現在リリースから1年ほどが経ち、アプリは5千〜6千DLほどに達した。認知度を上げるためにはDL数の引き上げが必須である。今回、認知度向上の施策として沖縄で人気のyoutuberによる動画配信を企画した。二人のyoutuberが「クイズ・かいホー伝説」を用い、1ステージクリアする毎に、登場キャラクターにまつわる食材を獲得できる。その食材を使って料理対決をするというものである。

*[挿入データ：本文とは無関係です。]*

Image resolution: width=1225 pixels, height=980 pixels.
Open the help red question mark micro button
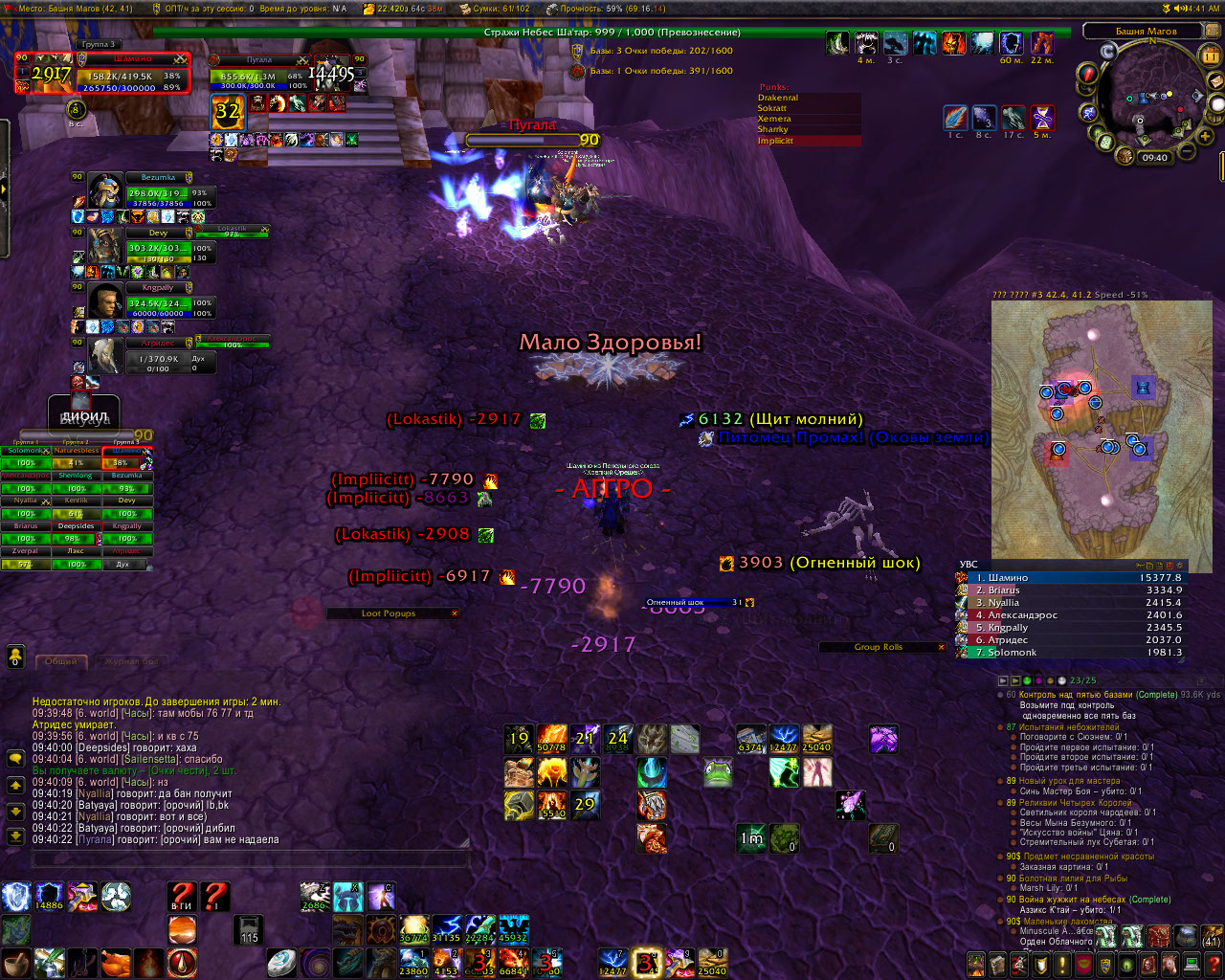(1213, 963)
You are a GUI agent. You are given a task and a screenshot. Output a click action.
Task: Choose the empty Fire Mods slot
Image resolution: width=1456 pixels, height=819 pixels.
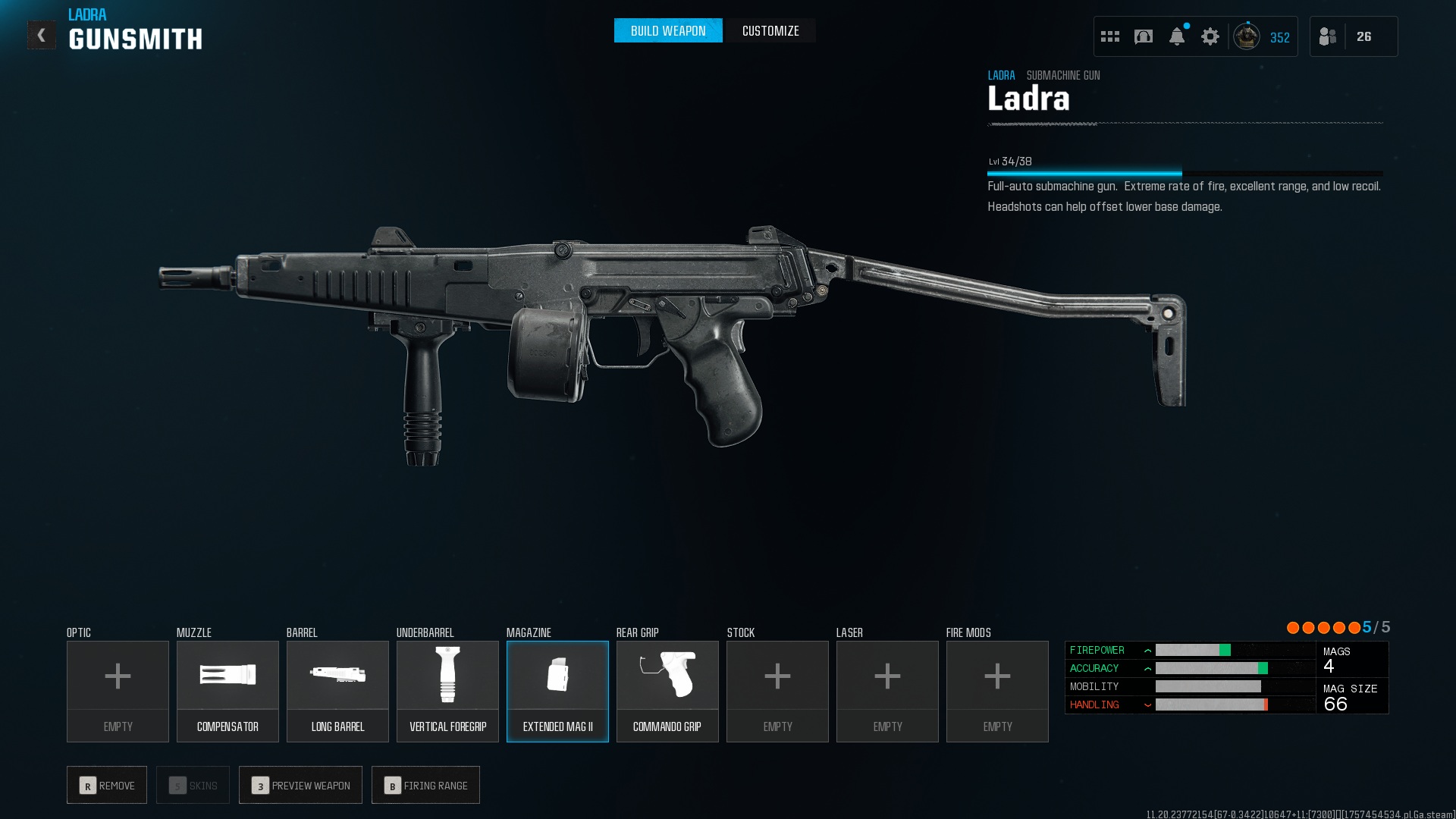click(997, 691)
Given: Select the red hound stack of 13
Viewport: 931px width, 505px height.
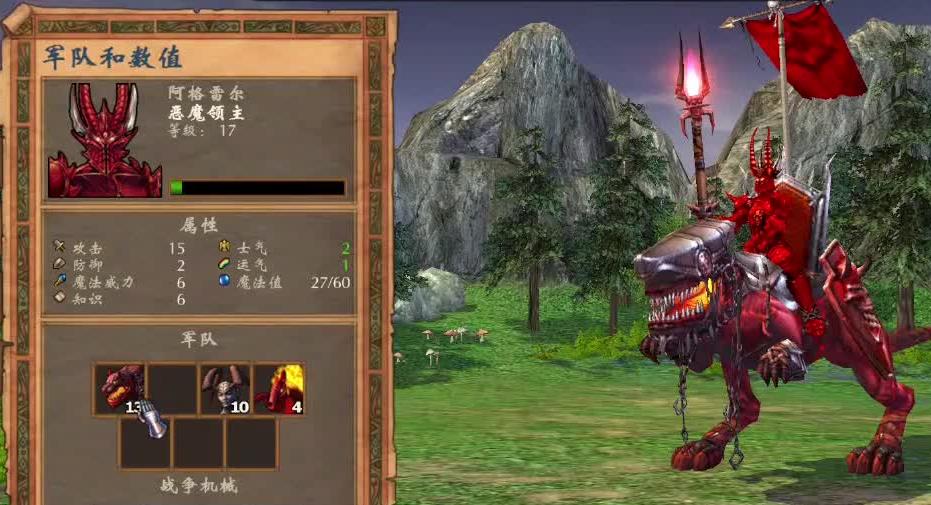Looking at the screenshot, I should tap(120, 389).
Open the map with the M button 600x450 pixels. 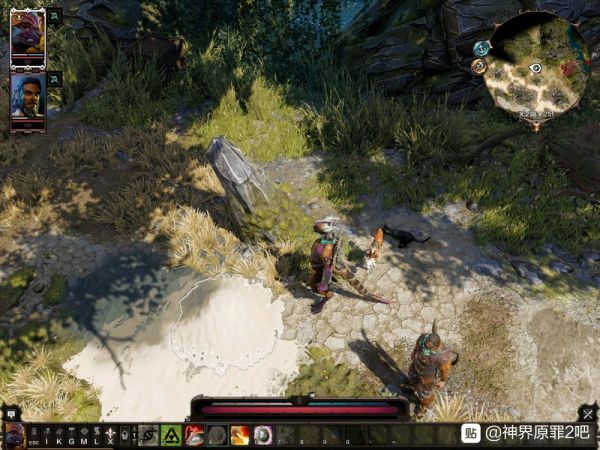coord(84,436)
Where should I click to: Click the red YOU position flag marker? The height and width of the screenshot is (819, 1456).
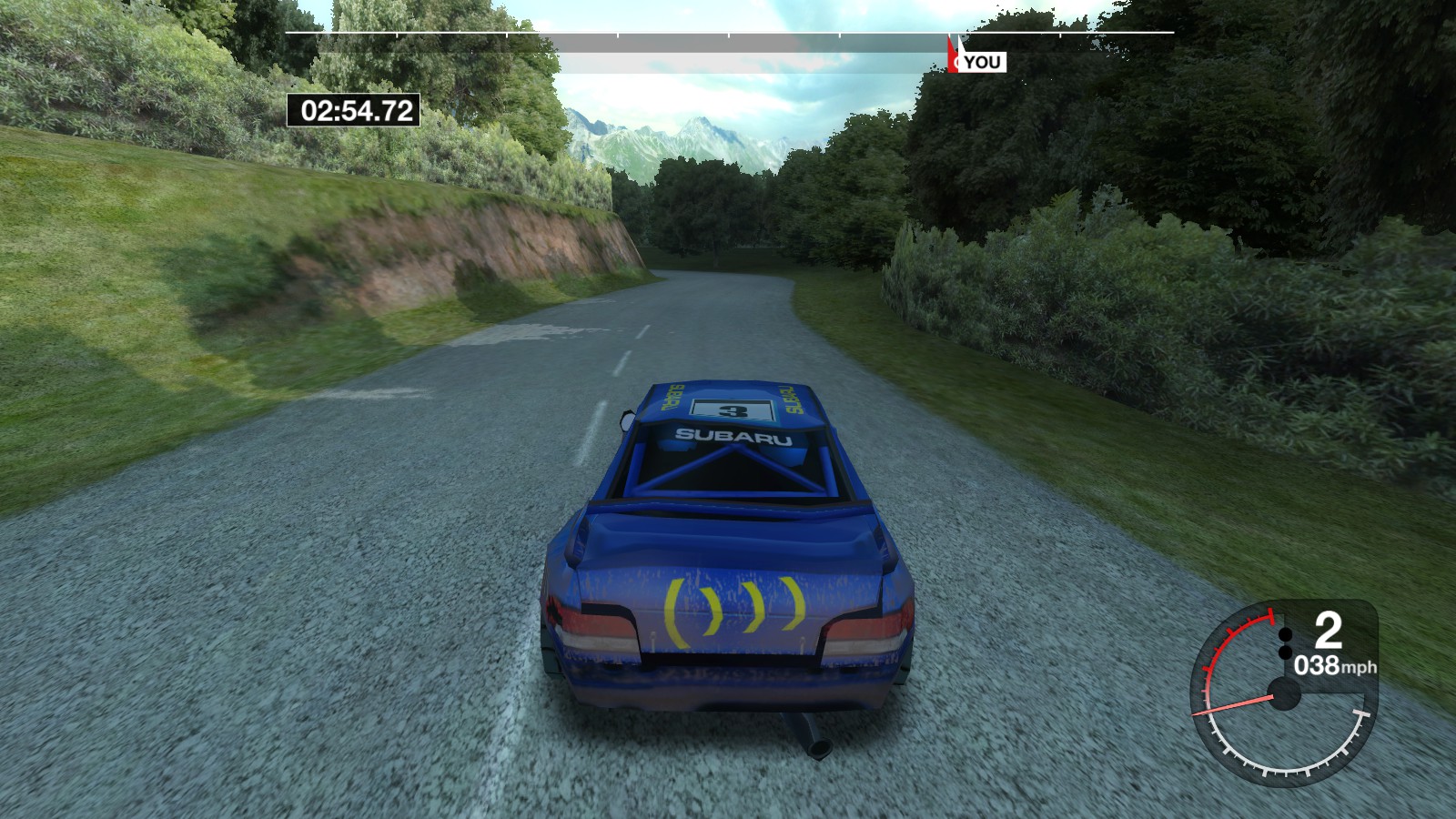pyautogui.click(x=954, y=53)
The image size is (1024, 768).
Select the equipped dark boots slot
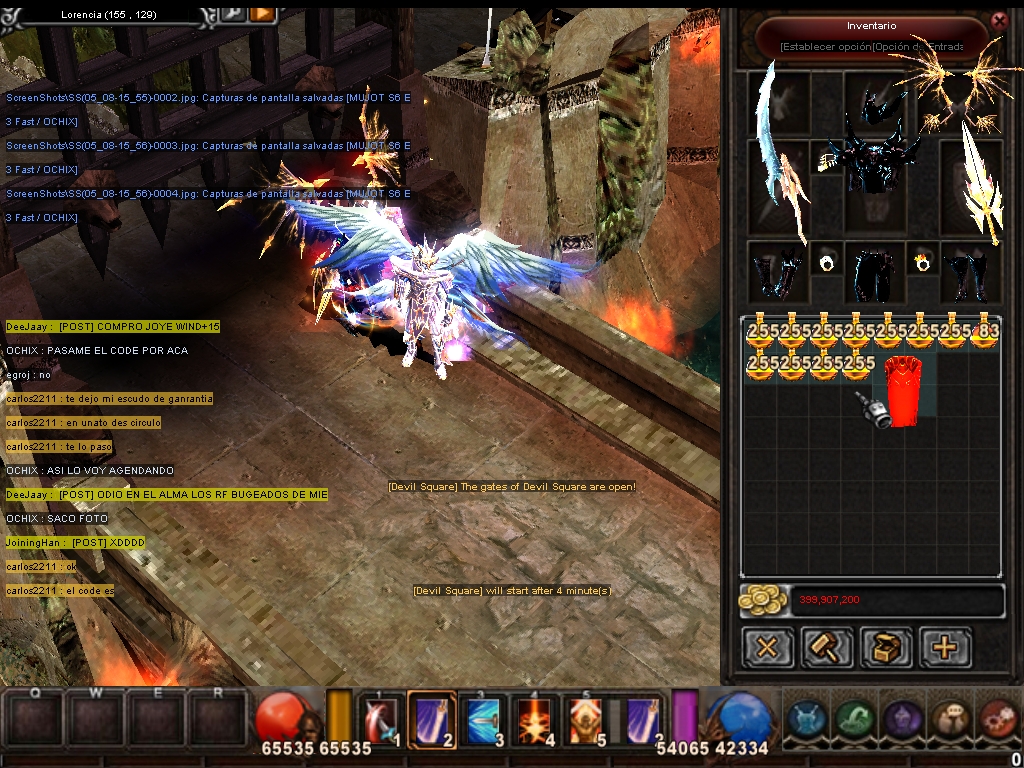click(970, 272)
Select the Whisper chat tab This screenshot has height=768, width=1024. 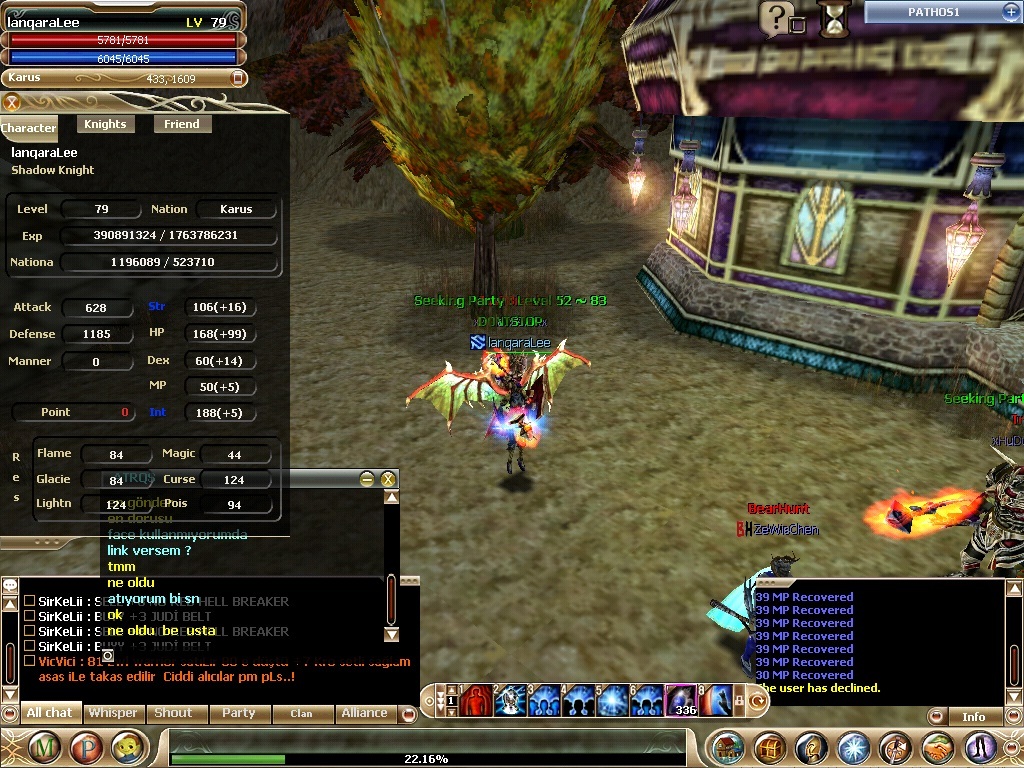tap(113, 713)
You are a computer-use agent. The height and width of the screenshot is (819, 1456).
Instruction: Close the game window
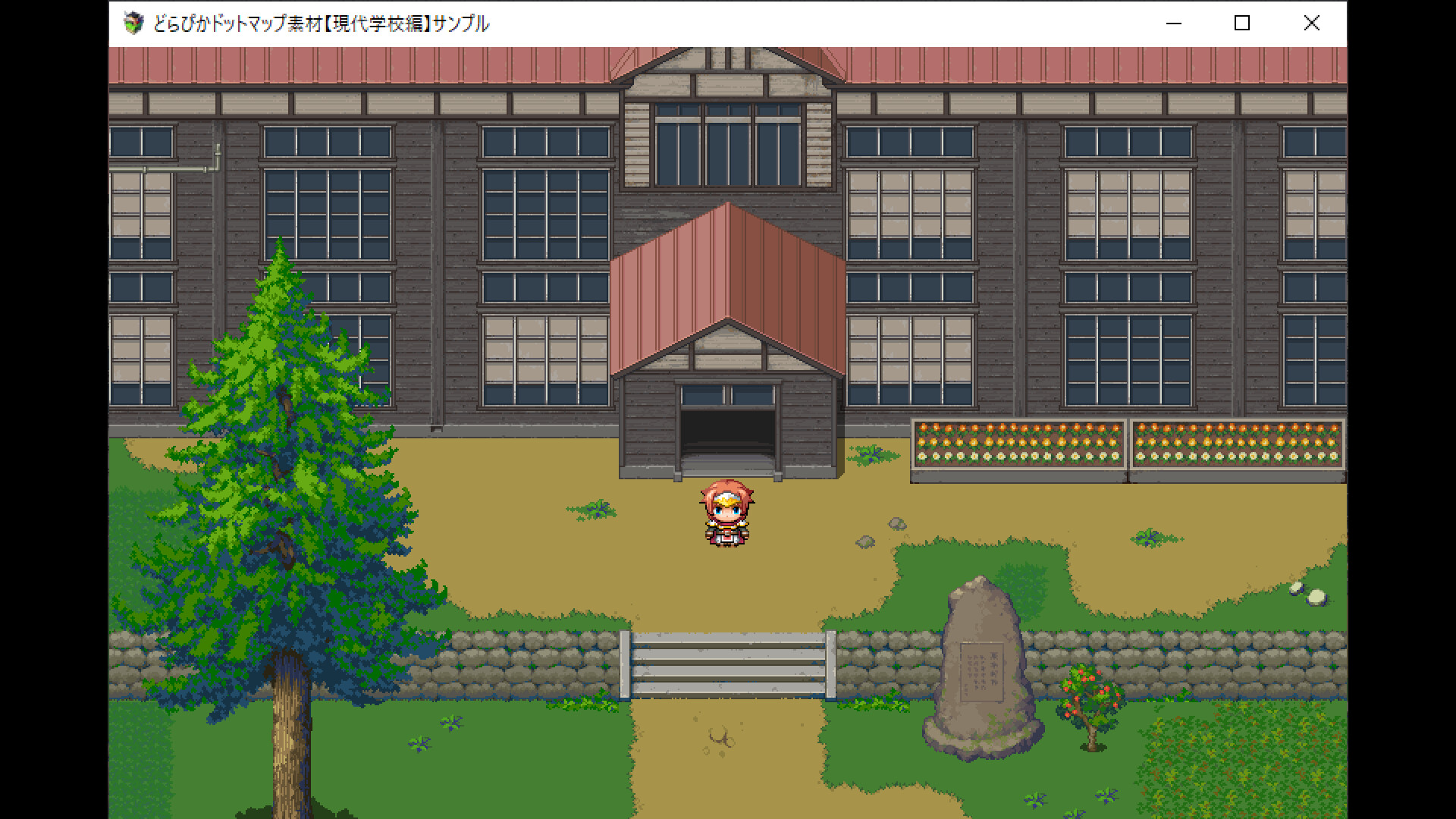pyautogui.click(x=1311, y=24)
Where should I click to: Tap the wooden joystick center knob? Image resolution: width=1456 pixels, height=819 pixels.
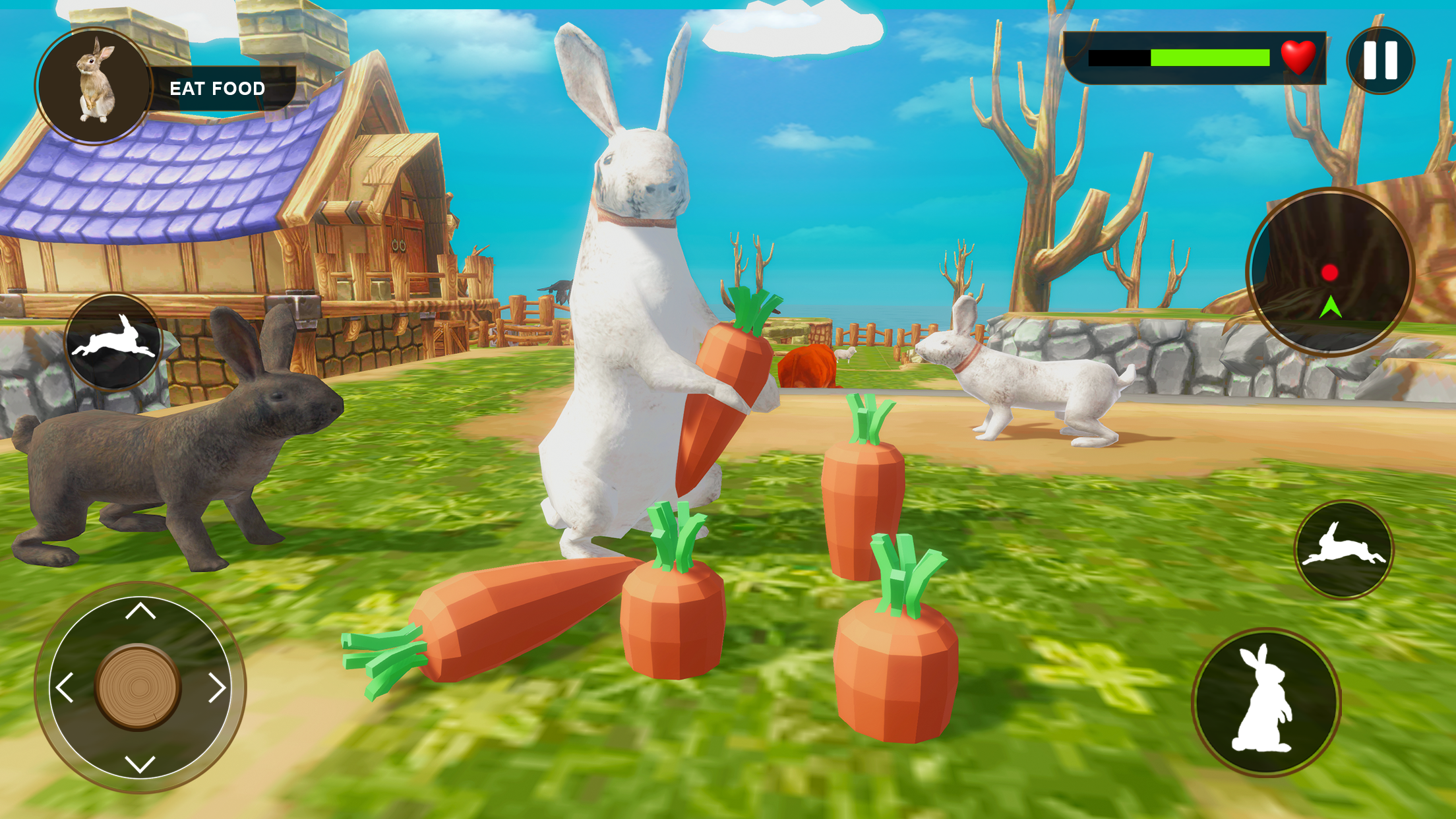138,686

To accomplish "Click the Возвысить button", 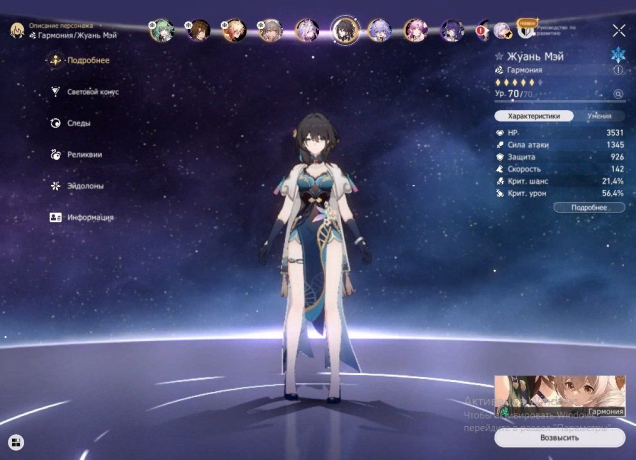I will click(x=559, y=438).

高良氏「動画の配信に合わせて、県内の新聞紙面でyoutuberとのコ ラボを特集していただきました。youtuberの起用によって、若年層・小中学生の間で広がることは想定していましたが、新聞やネットニュースなどで取り上げられたことは意外でした。またゲーム形式のアプリ開発は金融業界の中でも初の試みのため、沖縄県外の金融機関からも『地方でも新しい金融教育の取り組みをしている銀行がある』と話題になりました」
拡散力のある人が一つのメディアとなることで、沖縄の枠を超え連鎖的に広がったようだ。


デジタルとリアルの両軸で顧客との関係強化を図る

佐藤氏「スマホだけで完結させたくないという想いがあり、リアルへ繋げる施策も実施しました。ゲームをクリアして海邦銀行の窓口を訪れると、かいホーくんの貯金箱がもらえるキャンペーンです」
佐藤氏は、今回のプロジェクトを通して、デジタル化の推進と合わせたリアルとの連動が今後重要だと考えるきっかけになったという。一方、高良氏は、「銀行という枠組みを超えること」「初めての試みを行うこと」をテーマに今後も挑戦への意欲を燃やす。
変化の多い時代、長年培われてきたものと新たなものとを融合し、両軸で高める力が必要だ。